#### [Texto para leer]

________________

ALCALÁ, José, El aposentador cansado
y otros escritos sobre Velázquez, Valdemorillo, Editorial La Hoja del
Monte, 2008; 111 páginas.
Se
trata de un libro breve pero intenso, que hará las delicias de las personas
interesadas en profundizar en el conocimiento de la obra y la vida de Diego
Velázquez (1599-1660), aunque a uno le quede la impresión de que Alcalá sólo da
una pequeñísima muestra de sus saberes sobre el pintor sevillano.
El aposentador cansado y otros escritos
sobre Velázquez está dividido en siete partes, cada una de ellas centrada
en un tema concreto: los cambios de nombre que ha sufrido el cuadro que hoy
conocemos como Los borrachos; los
paralelismos existentes entre Los
borrachos y Las señoritas de Avinyó;
la admiración que Joaquín Sorolla sentía por la obra de Velázquez; el carácter
magistral de la pincelada velazqueña, libre de preciosismo y recargamiento;
etc. etc. Sin embargo, la primera de ellas es para mí la más interesante.

________________

#### [Extracto de datos]
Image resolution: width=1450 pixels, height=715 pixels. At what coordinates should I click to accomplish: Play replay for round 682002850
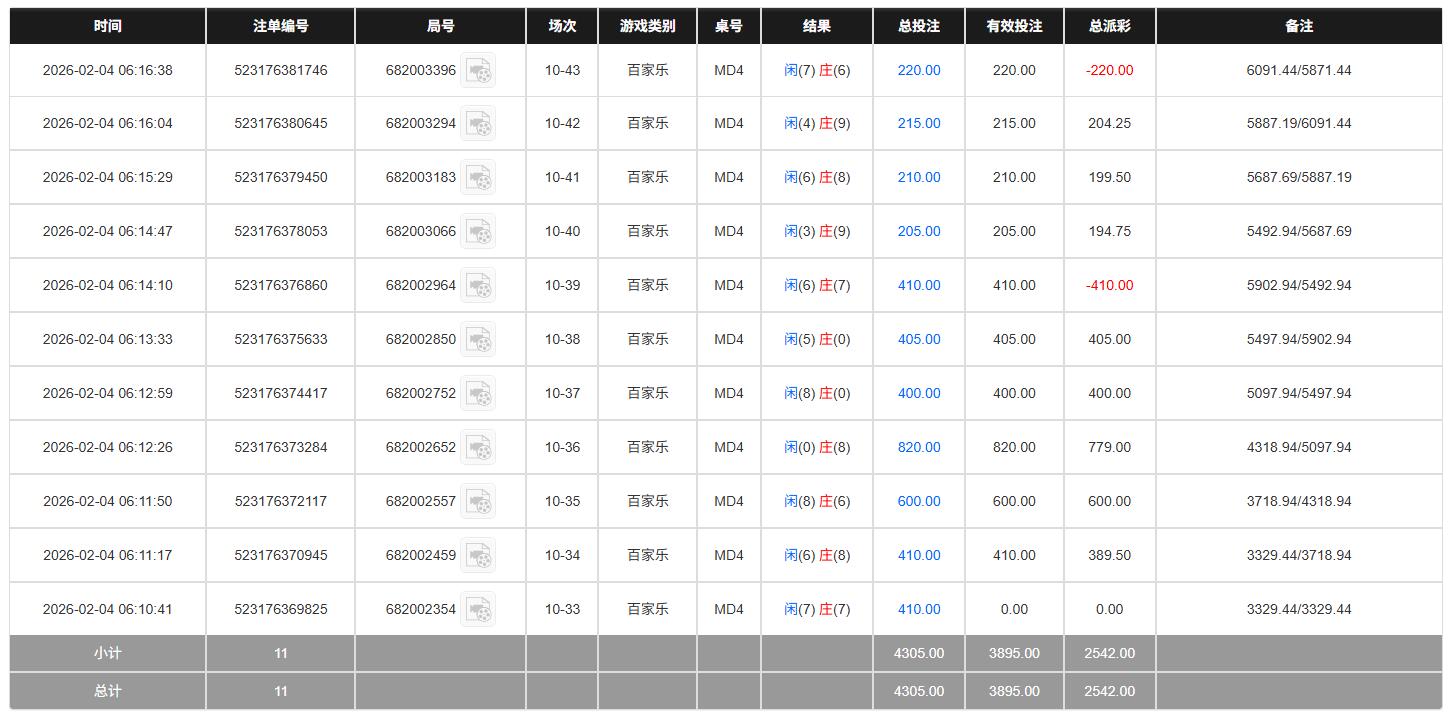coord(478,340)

________________

#### [Para resolver]
a. Copia palabra por palabra el tramo de la reseña sobre Velázquez que va desde "ALCALÁ, José, El" hasta "el pintor sevillano.".
b. Según la reseña sobre Velázquez, ¿en cuántas partes está dividido el libro?

#### [Los resultados]
a.
ALCALÁ, José, El aposentador cansado
y otros escritos sobre Velázquez, Valdemorillo, Editorial La Hoja del
Monte, 2008; 111 páginas.
Se
trata de un libro breve pero intenso, que hará las delicias de las personas
interesadas en profundizar en el conocimiento de la obra y la vida de Diego
Velázquez (1599-1660), aunque a uno le quede la impresión de que Alcalá sólo da
una pequeñísima muestra de sus saberes sobre el pintor sevillano.

b. En siete partes.